The Ruffwear Doubleback is widely known in dog climbing and rappelling circles as the absolute best dog rappelling harness. Some would argue that Ruffwear is the only brand they’d choose for this kind of activity. In this particular case, the product was designed specifically to lift or lower a dog by rope, so it’s easy to understand why it would inspire confidence. You could use more conventional harnesses in order to rappel with your dog, but you could end up putting your pet at risk, which is why I wouldn’t recommend it. I’ve scoured the online and offline for alternatives to Ruffwear’s offering, but unless you’re willing to pay close to a grand for a military-grade dog harness, the Doubleback is your only safe bet.

That’s not to say that the Ruffwear Doubleback is cheap, as it will set you back quite a bit right now. I still think it’s worth it, though. Many dog owners buy harnesses because their pets suffer from a spinal injury, are ill, or are in need of some extra support. Or maybe because they want to be able to carry them when they get tired. As you can see for yourself, this product comes with a handle at the top, which makes carrying your dog around very convenient.

___

PROBLEMS TO SOLVE:
1: Translate this sentence from the harness review into Spanish: "As you can see for yourself, this product comes with a handle at the top, which makes carrying your dog around very convenient."
2: According to the harness review, what reasons lead dog owners to buy harnesses? List every one.
3: From the harness review, retype the part starting with "That’s not to" and going on through "around very convenient.".

STORED RECORDS:
___

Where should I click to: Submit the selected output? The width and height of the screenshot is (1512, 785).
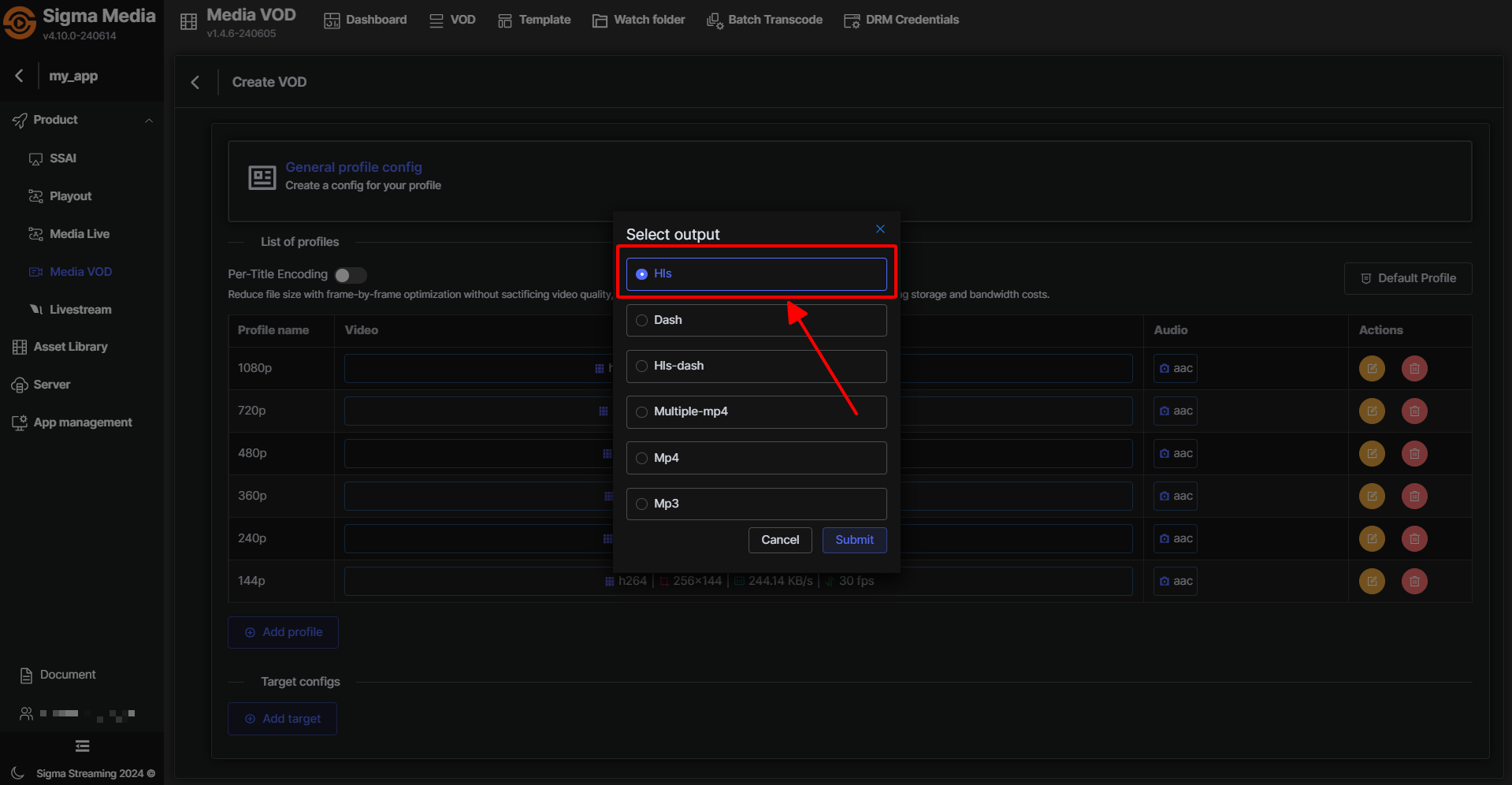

___

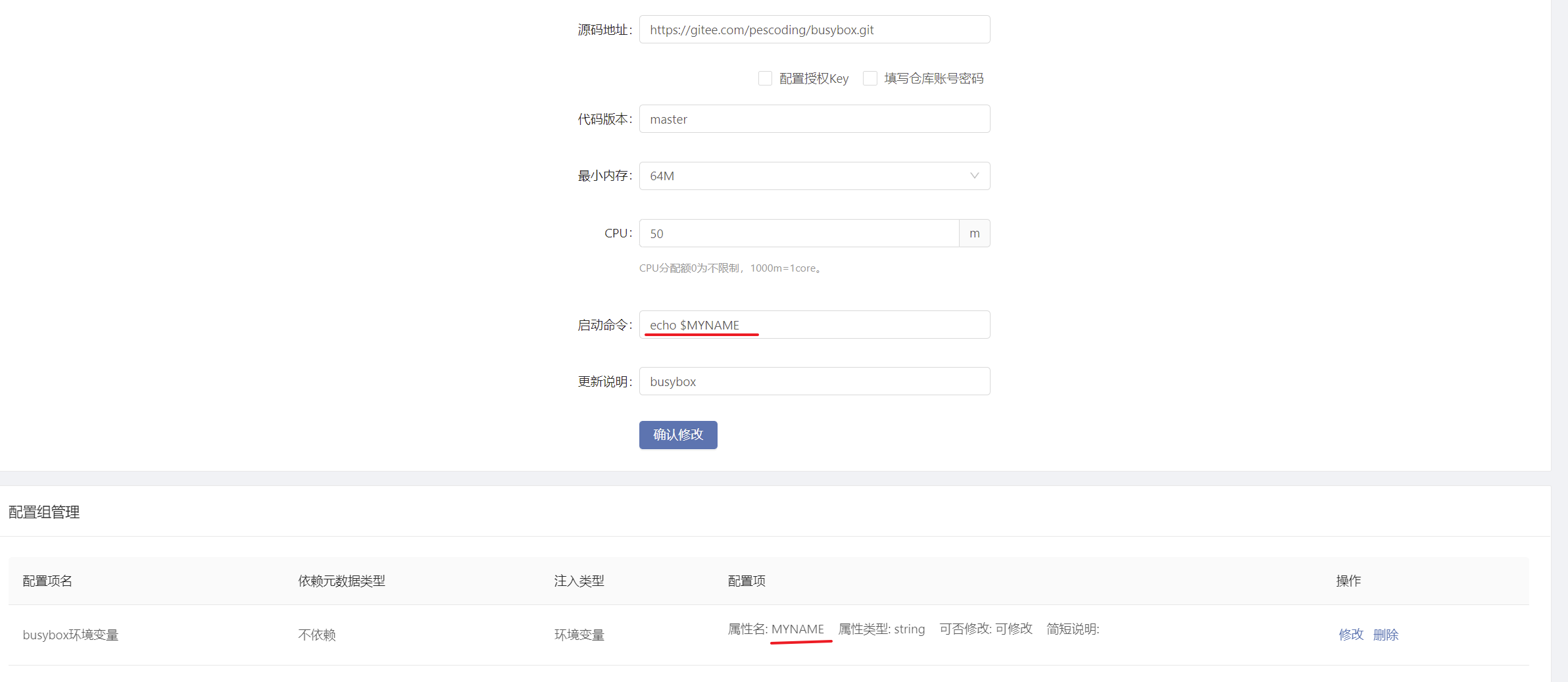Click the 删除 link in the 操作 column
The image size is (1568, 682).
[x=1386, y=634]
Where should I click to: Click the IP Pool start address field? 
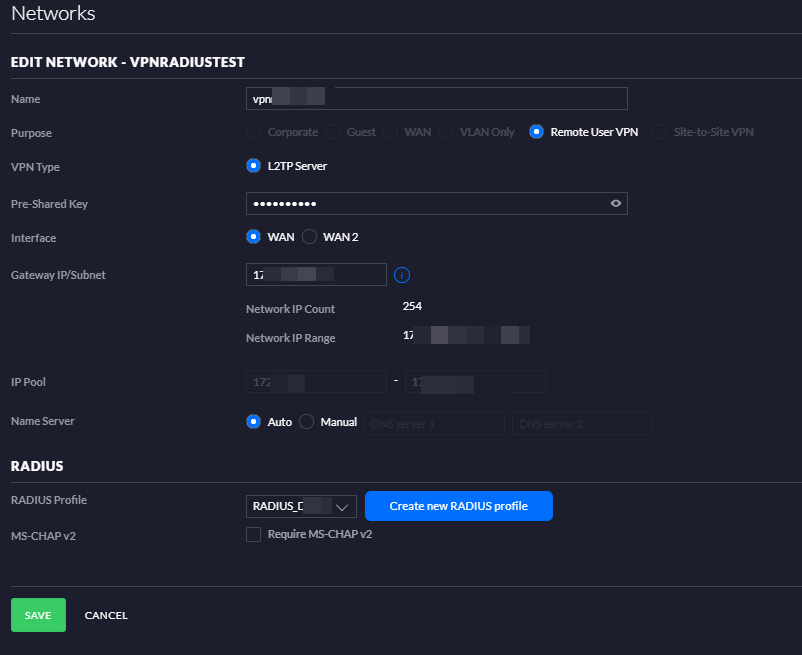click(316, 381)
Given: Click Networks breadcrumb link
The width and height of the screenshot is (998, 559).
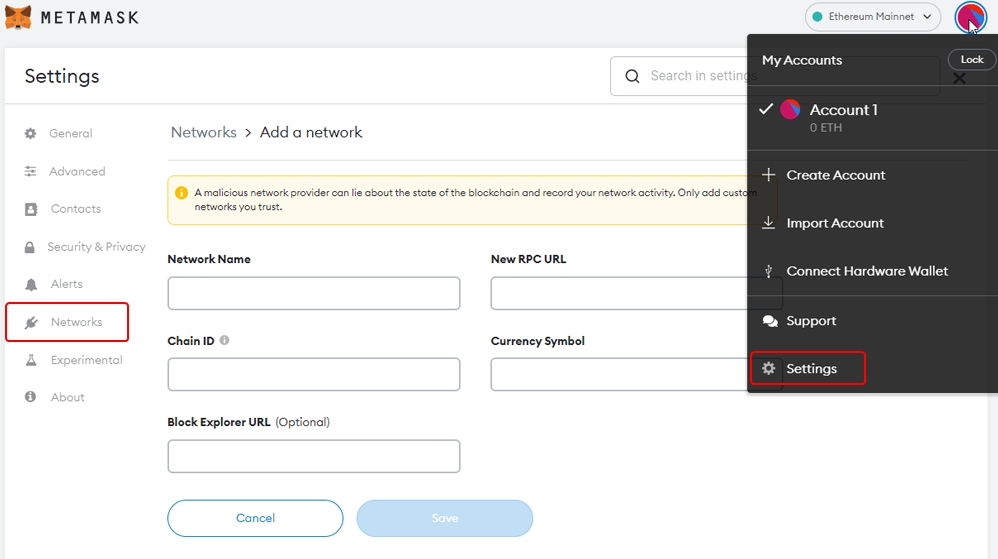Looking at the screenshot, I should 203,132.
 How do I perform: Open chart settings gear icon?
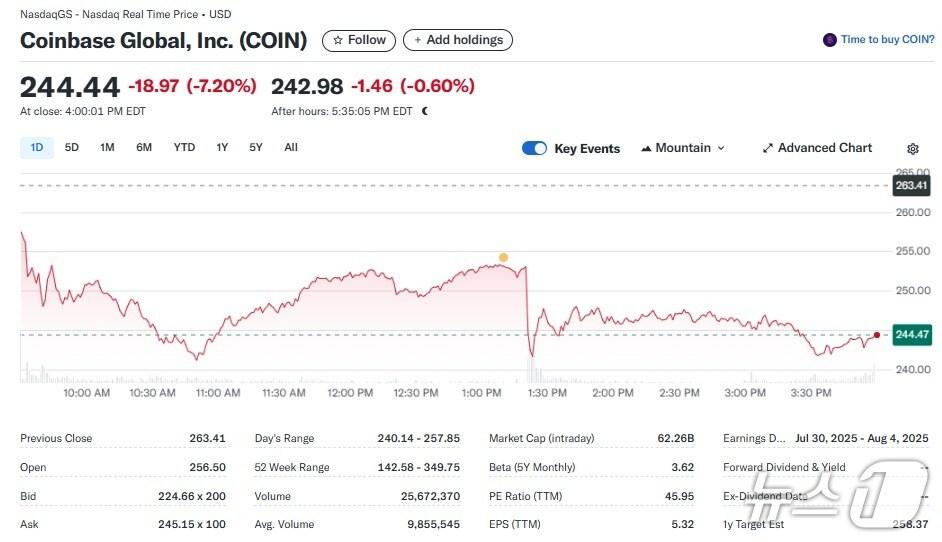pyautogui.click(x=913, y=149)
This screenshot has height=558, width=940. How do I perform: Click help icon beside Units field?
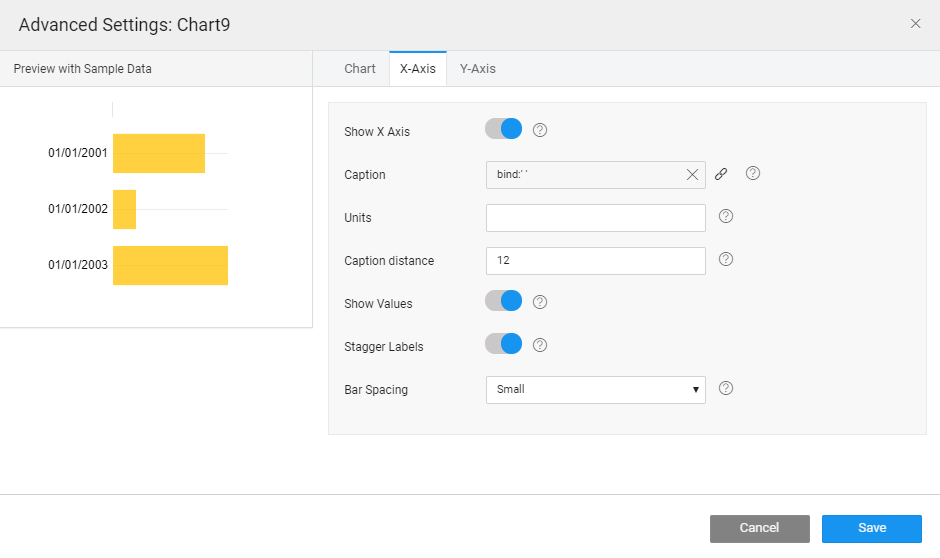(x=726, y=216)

___

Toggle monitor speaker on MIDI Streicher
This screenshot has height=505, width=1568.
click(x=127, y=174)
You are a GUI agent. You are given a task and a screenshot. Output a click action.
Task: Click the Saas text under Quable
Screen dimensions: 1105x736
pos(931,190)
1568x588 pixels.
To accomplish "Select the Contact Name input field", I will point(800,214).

___

THE REPLIES:
1: Como puedes ver por ti mismo, este producto viene con un asa en la parte superior, lo que hace que llevar a tu perro de un lado a otro sea muy cómodo.

2:
- Their pets suffer from a spinal injury
- Their pets are ill
- Their pets need some extra support
- They want to be able to carry their pets when the pets get tired

3:
That’s not to say that the Ruffwear Doubleback is cheap, as it will set you back quite a bit right now. I still think it’s worth it, though. Many dog owners buy harnesses because their pets suffer from a spinal injury, are ill, or are in need of some extra support. Or maybe because they want to be able to carry them when they get tired. As you can see for yourself, this product comes with a handle at the top, which makes carrying your dog around very convenient.